Each year, I try to do something different than the years prior.  I’ve made several peach jams, with ginger or cardamom, canned them in halves, and made a peach salsa that was honestly disappointing.

This year I decided on Peach Butter, and settled on this recipe from Smitten Kitchen, with some necessary alterations.  I agreed with her desire not to add additional flavorings – so many recipes called for cinnamon, allspice and clove which I consider Winter spices.  I did not want Winter spices cluttering up these glorious peaches!

Fredericksburg Peaches

Fredericksburg Peaches

Home with nearly a bushel of peaches, I decided to quadruple the recipe, with full understanding that this would take at lease four times as long to properly cook down.  I had several varieties of peaches, some still clinging to their pits, some falling away more easily, some lighter in color and more intensely flavored than others.  All delicious and amazingly juicy.  So juicy, in fact that as I peeled and sliced them in to the pot, it was clear that I could eliminate the water in the recipe.  They are also quite sweet, so I backed off of the sugar as well, adding only 2/3s of what was called for.

Foamy

Foamy

 

I brought the peaches in their juice to a simmer, and started skimming off the foam.  (I keep the foam and make champagne drinks with it.)  They foamed for the first half hour of simmering, and I kept on skimming.   Once they were soft,  pureed the whole pot with an immersion blender, and turned the heat down to let it start reducing.

Simmering and Reducing

Simmering and Reducing

 

This is where it gets downright dangerous.  By this point the mixture has thickened, and bubbles are more like volcanic eruptions of hot fruit-sugar lava.  This can be prevented by constant stirring, and you don’t want it to scorch anyway.

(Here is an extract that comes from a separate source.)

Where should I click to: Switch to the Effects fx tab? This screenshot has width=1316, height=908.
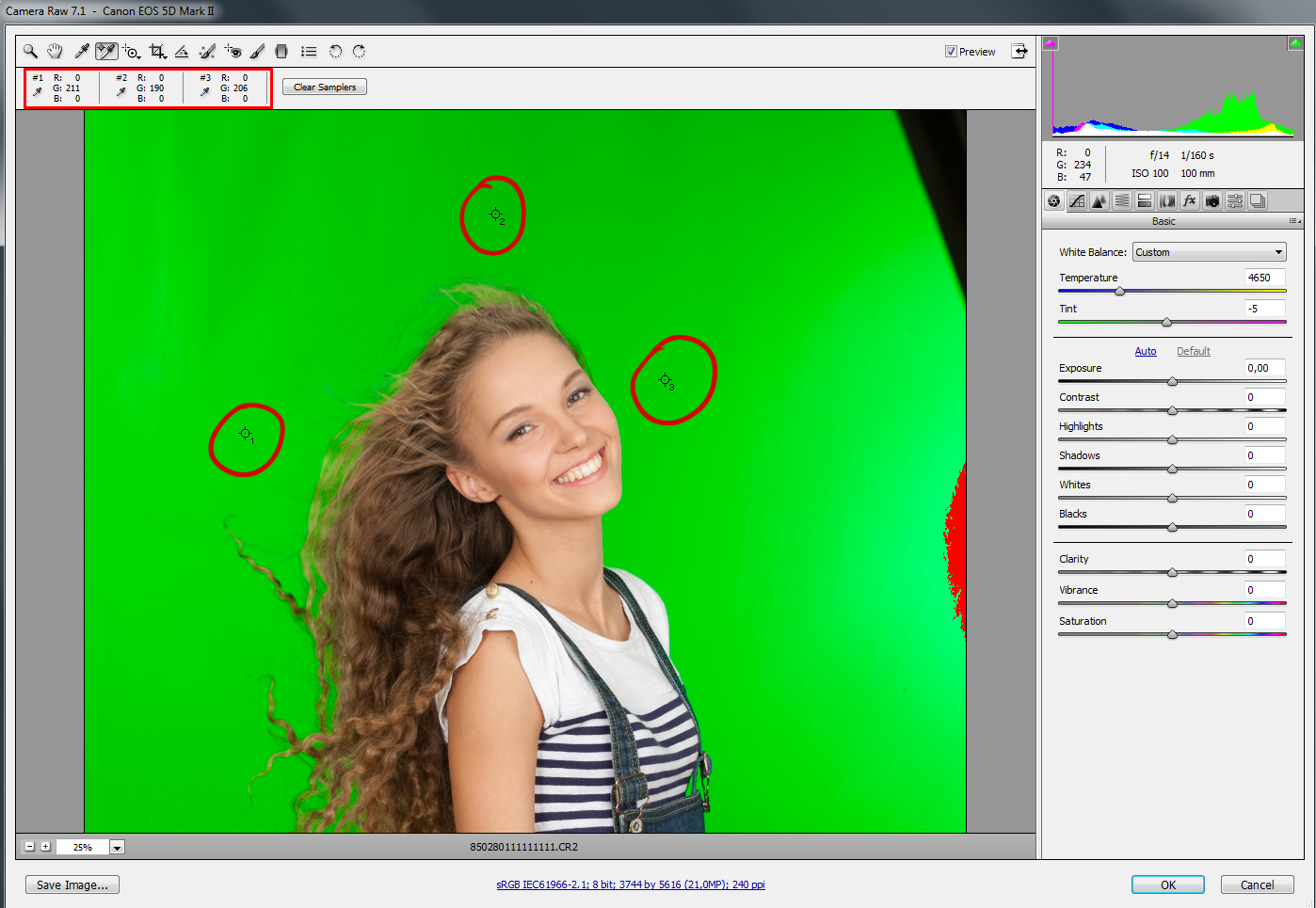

At several phases of the process, I dropped a spoonful onto a plate, let it cool, then tilted to plate to see if it budged.

Testing

Testing

 

You can see the final test, on the bottom, is much darker in color.  And the color is beautiful!  The end result is highly concentrated peach flavor that really reminds me of Texas Summer.  It looks really pretty in the jars, too.  (I water bath canned for 10 minutes.)

Peach Butter

Peach Butter

 

While verifying the link on the Smitten Kitchen site, so that I could properly credit her for the recipe, I came across a recipe for Peach Shortbread.  I have relatives coming into town in a couple weeks and I think it might be the perfect accompaniment to our annual BBQ meal.

Several vendors at the SFC Farmer’s Markets will have peaches for a while, usually Lightsey Farms and Engel Farms.  This time around, I just needed a road trip with a purpose!

 

 

5 Responses to “Preserving The Hill Country – Peach Butter”

  1. stephanie Says:

    beautiful color, carla – great job!

  2. Joy Says:

    So pretty. I canned the first of plum jam last weekend using Lightsey plums. They were the yellow flesh variety and the final product looks more like peach than plum. Tart and tasty — the way I like my plum jam. Looking forward to making a batch of peach butter in the near future. So love your posts.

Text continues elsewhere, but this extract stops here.